On Mon, Mar 10, 2014 at 8:26 PM, Steven Dake <sdake@redhat.com> wrote:

If these are removed from a guest operating system, the guest won't be able to function with TripleO, Heat, or anyone that depends on cloud-init. Removing cloud-init support effectively kills any motivation for AWS adoption of a guest operating system that we may produce.

I would say that there are many valid ways to provision and manage machines, of which Heat/CloudFormation is one.  min-metadata-service does exactly what it needs to do to provide the fundamental basis for secure remote access to the machine, and with
https://github.com/cgwalters/min-metadata-service/issues/2
the guest will also be able to reach out and register on bootup (perhaps by first pulling a docker container), which is all one needs to implement higher order management tools.

And there implementation will stop =)

But I'd agree with you (and others have expressed this sentiment) that we should be conservative with backing away from cloud-init in the near future.

At least for Fedora Cloud.  That said, I am trying to create momentum for a smaller but still useful core, ideally written in lovingly hand crafted C code, with languages like Python and Ruby still *available*.

I am a bit confused at the scope because min-metadata-server was mentioned early on, but is unnecessary if the target of this OS is to only run on hosts.

Running as a guest is definitely in scope.

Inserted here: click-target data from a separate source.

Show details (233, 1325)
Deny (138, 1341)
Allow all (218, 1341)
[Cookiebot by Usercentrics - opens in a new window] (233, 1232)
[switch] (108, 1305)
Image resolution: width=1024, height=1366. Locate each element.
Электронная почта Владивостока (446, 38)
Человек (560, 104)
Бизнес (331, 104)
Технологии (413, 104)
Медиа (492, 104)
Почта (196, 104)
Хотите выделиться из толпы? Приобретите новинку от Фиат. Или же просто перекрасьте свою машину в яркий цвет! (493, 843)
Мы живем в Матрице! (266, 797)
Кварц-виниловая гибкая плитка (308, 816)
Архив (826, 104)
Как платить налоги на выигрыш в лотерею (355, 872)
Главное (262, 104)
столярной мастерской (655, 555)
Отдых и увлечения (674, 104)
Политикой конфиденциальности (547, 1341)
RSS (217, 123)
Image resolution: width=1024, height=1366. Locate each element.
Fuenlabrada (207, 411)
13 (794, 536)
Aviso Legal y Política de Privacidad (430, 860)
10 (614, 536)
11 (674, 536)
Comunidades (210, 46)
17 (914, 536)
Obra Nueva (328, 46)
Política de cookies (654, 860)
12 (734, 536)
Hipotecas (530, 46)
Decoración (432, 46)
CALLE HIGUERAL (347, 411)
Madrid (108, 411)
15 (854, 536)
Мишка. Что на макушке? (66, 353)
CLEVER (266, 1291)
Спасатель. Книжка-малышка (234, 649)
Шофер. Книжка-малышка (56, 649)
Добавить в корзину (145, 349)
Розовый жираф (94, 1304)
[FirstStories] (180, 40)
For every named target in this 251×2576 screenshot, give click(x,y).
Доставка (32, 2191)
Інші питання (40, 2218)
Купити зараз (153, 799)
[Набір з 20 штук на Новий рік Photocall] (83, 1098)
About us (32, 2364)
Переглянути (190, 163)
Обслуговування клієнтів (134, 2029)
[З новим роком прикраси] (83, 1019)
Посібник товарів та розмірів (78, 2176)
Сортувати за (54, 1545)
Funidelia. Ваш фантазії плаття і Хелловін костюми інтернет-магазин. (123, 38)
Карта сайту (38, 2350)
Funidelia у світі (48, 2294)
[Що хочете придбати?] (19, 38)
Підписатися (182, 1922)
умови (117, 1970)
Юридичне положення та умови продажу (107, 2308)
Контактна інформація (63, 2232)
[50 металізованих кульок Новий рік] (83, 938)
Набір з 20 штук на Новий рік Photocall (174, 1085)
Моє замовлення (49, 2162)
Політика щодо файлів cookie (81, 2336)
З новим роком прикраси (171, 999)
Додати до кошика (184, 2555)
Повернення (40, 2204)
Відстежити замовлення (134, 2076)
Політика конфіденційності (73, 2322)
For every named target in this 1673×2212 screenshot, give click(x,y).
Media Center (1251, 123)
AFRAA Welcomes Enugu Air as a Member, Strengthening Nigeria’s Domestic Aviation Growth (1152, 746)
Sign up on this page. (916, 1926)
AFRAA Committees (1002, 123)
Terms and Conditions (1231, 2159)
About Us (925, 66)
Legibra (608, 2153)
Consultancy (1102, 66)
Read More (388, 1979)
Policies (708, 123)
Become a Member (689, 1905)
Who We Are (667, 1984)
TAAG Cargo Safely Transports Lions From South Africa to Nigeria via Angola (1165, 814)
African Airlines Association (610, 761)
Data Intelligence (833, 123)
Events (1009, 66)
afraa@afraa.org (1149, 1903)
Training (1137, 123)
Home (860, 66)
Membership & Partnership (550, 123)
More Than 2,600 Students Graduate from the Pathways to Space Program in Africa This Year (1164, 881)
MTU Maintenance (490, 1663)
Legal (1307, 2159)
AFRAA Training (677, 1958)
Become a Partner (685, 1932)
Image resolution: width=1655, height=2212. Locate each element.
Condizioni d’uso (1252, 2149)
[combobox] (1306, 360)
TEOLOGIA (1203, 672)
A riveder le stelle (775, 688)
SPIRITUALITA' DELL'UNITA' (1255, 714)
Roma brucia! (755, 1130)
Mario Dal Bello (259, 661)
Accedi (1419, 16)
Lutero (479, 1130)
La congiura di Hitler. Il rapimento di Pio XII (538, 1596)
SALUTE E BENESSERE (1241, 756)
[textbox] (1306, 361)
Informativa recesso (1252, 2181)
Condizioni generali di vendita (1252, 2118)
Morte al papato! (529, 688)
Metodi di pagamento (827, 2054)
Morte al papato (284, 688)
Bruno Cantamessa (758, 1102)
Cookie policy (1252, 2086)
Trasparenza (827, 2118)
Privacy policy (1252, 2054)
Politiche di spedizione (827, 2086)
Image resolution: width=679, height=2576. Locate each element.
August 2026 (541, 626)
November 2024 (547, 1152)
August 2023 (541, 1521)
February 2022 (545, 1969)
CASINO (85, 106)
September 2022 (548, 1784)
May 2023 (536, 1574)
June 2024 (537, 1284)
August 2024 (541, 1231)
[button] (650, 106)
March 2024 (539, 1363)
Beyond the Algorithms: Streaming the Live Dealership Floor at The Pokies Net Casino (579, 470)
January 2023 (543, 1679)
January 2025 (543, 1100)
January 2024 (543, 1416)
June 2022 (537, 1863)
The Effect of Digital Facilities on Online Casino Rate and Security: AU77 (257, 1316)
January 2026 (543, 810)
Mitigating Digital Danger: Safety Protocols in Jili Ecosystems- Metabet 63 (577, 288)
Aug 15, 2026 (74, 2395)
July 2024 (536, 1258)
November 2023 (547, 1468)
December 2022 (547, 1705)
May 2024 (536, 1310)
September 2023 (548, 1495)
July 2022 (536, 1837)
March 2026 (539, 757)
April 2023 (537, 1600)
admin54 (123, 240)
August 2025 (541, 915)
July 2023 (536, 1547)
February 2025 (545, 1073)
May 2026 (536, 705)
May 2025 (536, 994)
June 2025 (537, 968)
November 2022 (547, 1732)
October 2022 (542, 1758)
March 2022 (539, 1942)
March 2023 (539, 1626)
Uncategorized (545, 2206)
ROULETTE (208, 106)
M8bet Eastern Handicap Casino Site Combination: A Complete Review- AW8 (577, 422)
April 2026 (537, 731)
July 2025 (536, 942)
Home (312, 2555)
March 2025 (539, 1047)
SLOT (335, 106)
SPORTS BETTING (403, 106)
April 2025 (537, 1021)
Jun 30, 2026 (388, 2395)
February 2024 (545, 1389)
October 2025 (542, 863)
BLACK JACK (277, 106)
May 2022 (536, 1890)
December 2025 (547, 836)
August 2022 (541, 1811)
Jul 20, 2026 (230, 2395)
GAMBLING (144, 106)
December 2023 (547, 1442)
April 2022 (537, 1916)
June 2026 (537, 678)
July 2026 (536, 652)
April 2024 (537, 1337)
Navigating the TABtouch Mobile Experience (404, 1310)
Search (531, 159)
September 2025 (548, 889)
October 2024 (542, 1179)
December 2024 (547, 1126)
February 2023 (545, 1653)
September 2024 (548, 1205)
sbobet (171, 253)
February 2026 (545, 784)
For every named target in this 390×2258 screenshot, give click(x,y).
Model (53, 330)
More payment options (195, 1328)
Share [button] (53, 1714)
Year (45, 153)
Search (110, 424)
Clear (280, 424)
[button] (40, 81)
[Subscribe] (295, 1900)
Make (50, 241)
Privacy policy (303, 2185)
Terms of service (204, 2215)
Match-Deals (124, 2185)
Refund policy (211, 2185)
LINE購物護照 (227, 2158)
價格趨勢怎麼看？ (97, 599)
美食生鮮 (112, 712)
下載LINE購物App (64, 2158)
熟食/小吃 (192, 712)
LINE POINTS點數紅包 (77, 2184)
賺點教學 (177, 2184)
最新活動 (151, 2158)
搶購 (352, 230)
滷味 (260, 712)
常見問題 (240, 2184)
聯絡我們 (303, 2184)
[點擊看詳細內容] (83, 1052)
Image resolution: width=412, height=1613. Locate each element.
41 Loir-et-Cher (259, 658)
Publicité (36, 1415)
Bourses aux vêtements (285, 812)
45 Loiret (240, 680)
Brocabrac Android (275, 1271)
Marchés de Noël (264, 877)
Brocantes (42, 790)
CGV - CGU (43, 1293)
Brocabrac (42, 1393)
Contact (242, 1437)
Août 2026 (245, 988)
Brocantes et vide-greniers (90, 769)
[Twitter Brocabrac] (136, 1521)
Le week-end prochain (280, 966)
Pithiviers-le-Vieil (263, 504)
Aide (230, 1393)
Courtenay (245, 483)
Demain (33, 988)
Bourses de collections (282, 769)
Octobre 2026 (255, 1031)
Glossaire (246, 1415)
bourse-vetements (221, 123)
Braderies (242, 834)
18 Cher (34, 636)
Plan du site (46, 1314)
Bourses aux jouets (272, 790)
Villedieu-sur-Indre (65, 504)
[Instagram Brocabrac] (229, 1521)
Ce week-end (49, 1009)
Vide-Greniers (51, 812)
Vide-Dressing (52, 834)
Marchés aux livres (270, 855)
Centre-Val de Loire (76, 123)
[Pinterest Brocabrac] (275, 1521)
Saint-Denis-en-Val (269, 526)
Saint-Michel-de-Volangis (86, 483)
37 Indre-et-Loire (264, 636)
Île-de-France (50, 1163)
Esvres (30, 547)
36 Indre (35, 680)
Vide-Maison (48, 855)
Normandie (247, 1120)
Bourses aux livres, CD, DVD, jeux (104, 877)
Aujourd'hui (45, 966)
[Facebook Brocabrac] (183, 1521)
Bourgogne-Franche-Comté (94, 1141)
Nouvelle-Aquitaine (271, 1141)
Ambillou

Ideally a python run time would still be available to run virtualization platforms like OpenStack.

Sure, of course.  No one is talking about making python unavailable.  Just possibly not installed by default in all builds.

Such a bare-bones operating system would make alot of sense, but I've copied a TripleO upstream developer (James) for his thoughts on atomic + ostree and its relationship to how TripleO handles continuous deployment through imaging.

I'm certainly interested in the discussion!  OSTree was made from the very start to do continuous deployment - at the moment with rpm-ostree I am restricting myself to merely accepting RPMs as input, so no continuous integration.  But gnome-continuous is a custom build system that takes git repositories and writes to the OSTree repository directly (with no intermediate package step).